Risk: What happens if we don't?
Politics: Who's asking and why?
Be transparent: "We can do A or B this sprint, not both. A affects 1000 users daily, B is a VP request affecting 50. I recommend A, but want your input."
Quick Wins & Red Flags
If You're Lost, Start Here:
Flaky tests everyone ignores
Missing runbooks for common issues
Unclear code ownership
Manual deployment steps
No alerts for critical paths
Some Things Can't Wait 90 Days:
Team member clearly job hunting - Have that career conversation now
Critical security vulnerability - Fix it this week
Stakeholder revolt brewing - Set up alignment meetings immediately
Team morale crashing - Address the root cause, even if it's uncomfortable
Common Pitfalls to Avoid
Week 1 mistakes:
🚫 Reorganizing the team structure
🚫 Introducing new tools/frameworks
🚫 Making big technical decisions
✅ Instead: Listen, observe, take notes
Month 1 mistakes:
🚫 Trying to fix everything at once
🚫 Skipping one-on-ones
🚫 Ignoring team history
✅ Instead: Focus on understanding, pick battles carefully
Month 2-3 mistakes:
🚫 Not delegating real ownership
🚫 Avoiding difficult conversations
🚫 Over-promising to stakeholders
✅ Instead: Trust your team, address issues directly, under-promise and over-deliver
Success at 90 Days
What It Might Look Like:
People feel supported: Team members come to you with problems early. They trust you'll help them grow, not just assign tickets.

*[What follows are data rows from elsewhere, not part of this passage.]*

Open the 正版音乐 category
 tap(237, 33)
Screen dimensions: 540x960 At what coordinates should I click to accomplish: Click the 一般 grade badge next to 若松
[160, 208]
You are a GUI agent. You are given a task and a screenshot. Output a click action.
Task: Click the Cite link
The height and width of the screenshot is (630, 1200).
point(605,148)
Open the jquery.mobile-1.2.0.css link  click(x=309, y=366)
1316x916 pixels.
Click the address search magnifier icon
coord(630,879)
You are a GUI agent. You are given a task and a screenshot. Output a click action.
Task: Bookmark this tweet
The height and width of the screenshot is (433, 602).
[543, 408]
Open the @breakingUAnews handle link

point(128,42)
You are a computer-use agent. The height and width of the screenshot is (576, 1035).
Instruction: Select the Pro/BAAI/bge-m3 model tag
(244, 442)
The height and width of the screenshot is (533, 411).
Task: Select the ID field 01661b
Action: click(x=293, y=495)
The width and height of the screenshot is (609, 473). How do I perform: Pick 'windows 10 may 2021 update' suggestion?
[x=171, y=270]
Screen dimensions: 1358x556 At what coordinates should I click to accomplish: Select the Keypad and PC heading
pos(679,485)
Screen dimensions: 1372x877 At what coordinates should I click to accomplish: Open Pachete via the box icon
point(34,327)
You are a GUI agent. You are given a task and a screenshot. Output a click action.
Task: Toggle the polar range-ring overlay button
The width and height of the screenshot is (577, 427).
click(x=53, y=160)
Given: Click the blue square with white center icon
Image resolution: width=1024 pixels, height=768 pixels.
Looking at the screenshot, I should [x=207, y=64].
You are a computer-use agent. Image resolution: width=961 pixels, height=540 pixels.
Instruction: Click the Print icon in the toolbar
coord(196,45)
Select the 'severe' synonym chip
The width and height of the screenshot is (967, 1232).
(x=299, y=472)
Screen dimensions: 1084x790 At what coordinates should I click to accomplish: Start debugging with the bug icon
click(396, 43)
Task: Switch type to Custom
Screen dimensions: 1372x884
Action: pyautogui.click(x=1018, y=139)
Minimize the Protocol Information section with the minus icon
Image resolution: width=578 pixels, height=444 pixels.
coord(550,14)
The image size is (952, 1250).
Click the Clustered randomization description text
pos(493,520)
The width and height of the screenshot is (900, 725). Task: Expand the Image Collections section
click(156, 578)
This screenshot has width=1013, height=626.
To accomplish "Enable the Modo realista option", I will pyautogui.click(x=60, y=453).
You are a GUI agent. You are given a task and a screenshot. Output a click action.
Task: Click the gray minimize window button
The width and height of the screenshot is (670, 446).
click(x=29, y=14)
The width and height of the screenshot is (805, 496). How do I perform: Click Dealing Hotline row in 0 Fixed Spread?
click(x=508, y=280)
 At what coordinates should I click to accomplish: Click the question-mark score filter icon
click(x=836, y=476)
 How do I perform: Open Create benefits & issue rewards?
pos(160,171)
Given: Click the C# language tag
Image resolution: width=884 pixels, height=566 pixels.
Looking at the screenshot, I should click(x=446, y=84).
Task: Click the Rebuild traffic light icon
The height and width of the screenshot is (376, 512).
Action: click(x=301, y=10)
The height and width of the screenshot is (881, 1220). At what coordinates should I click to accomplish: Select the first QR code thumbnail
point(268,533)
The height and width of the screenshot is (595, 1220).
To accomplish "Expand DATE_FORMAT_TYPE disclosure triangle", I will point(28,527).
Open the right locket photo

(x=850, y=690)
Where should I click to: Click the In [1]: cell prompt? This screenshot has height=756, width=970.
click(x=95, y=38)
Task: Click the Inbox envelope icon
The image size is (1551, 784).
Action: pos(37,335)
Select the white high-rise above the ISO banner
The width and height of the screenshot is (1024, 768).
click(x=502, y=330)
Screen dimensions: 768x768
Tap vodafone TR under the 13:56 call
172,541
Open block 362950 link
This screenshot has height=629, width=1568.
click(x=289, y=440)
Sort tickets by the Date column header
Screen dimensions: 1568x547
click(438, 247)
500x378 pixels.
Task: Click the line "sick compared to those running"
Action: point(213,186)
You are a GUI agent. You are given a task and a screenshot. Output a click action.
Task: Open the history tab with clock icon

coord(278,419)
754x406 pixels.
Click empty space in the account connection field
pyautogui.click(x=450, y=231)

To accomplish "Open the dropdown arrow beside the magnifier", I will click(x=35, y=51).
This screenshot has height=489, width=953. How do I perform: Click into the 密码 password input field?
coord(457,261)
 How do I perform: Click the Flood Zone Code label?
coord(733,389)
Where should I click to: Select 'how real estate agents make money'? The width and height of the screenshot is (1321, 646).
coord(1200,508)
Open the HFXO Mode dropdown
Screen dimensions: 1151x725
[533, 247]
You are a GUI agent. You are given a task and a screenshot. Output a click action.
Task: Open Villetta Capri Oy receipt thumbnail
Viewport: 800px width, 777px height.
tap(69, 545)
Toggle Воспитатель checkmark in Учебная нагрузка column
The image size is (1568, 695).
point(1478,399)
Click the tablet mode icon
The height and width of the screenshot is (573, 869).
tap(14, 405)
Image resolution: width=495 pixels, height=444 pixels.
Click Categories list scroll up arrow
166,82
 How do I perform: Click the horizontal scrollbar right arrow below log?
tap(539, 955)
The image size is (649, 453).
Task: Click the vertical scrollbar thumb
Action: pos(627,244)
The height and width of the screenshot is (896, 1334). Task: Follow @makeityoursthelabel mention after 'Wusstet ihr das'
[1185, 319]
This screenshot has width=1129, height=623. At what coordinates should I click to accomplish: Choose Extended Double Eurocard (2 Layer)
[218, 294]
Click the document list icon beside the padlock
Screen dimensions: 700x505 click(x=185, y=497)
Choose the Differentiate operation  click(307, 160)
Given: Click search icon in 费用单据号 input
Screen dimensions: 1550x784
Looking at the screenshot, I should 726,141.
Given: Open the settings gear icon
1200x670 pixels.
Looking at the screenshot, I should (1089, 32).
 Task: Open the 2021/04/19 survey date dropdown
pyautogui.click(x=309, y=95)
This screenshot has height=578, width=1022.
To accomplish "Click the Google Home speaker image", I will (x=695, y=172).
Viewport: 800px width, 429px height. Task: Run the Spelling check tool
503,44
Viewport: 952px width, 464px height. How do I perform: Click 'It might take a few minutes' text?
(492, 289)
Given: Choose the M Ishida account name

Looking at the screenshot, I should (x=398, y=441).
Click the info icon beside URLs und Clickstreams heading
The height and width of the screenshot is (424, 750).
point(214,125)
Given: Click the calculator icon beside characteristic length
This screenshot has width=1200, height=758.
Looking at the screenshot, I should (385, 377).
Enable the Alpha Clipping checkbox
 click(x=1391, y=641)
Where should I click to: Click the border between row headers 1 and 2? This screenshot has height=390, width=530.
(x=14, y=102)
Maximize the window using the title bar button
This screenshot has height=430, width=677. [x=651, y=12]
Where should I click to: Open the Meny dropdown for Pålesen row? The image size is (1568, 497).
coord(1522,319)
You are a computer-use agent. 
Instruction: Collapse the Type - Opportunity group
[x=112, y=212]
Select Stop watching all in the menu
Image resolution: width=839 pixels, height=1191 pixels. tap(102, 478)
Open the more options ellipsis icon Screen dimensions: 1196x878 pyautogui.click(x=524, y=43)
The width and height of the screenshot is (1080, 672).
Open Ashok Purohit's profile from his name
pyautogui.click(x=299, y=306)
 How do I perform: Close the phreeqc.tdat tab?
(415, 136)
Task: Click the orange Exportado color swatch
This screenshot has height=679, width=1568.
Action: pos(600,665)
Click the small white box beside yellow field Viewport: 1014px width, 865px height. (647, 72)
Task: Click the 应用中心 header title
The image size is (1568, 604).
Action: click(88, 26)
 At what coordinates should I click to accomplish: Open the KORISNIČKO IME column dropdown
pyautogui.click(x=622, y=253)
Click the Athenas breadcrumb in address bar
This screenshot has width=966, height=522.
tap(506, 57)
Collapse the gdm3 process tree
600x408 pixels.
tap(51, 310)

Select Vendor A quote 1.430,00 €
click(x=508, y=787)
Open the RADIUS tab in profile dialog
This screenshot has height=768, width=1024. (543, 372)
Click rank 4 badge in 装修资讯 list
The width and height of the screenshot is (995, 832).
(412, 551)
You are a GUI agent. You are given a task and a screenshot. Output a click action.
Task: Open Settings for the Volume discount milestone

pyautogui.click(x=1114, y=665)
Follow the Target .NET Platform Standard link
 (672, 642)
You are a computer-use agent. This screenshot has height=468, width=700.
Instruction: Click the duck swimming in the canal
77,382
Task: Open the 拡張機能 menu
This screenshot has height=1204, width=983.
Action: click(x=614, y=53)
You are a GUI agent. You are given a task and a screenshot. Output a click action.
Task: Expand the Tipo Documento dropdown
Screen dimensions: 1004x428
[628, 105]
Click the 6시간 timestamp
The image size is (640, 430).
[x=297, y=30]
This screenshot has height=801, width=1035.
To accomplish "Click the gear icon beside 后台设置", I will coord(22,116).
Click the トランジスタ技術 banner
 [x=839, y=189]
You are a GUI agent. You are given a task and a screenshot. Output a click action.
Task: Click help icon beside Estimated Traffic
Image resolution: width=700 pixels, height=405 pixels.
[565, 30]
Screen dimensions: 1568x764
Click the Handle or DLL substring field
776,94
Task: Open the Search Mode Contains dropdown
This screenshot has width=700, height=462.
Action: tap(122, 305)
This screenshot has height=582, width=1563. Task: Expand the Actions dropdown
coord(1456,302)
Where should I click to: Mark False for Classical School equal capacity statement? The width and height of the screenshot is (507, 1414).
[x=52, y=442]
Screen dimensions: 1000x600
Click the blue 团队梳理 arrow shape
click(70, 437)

Problems surface early: Your monitoring catches issues before customers do. People feel safe saying, "I'm not sure this will work."
One thing is clearly better: Maybe code reviews happen in hours instead of days. Maybe deployments are boring instead of terrifying. The specific improvement matters less than proving improvement is possible.
Work flows predictably: Clear owners for different areas. Stakeholders know what to expect. The team has a rhythm.
Beyond 90 Days
Months 4-6: Focus shifts from team to organization. Influence architecture decisions. Contribute to engineering standards.
Months 6-12: Develop other leaders on your team. Mentor tech leads from other teams. Build bridges with product/design leadership.
Success signals: Your team makes good decisions without you. Other teams seek your input. You spend more time on strategy than tactics.
The Reality
You'll make mistakes. You'll back the wrong technical decision. You'll miss a conflict. That's okay, a team with an imperfect leader who makes decisions moves forward. A team waiting for perfect clarity stays stuck.
Some days you'll write no code and wonder if you're still an engineer. You are! You're just engineering at the team level now. The code is now the medium through which you help others do their best work.
Every senior tech lead you admire had messy first 90 days. They figured it out. So will you.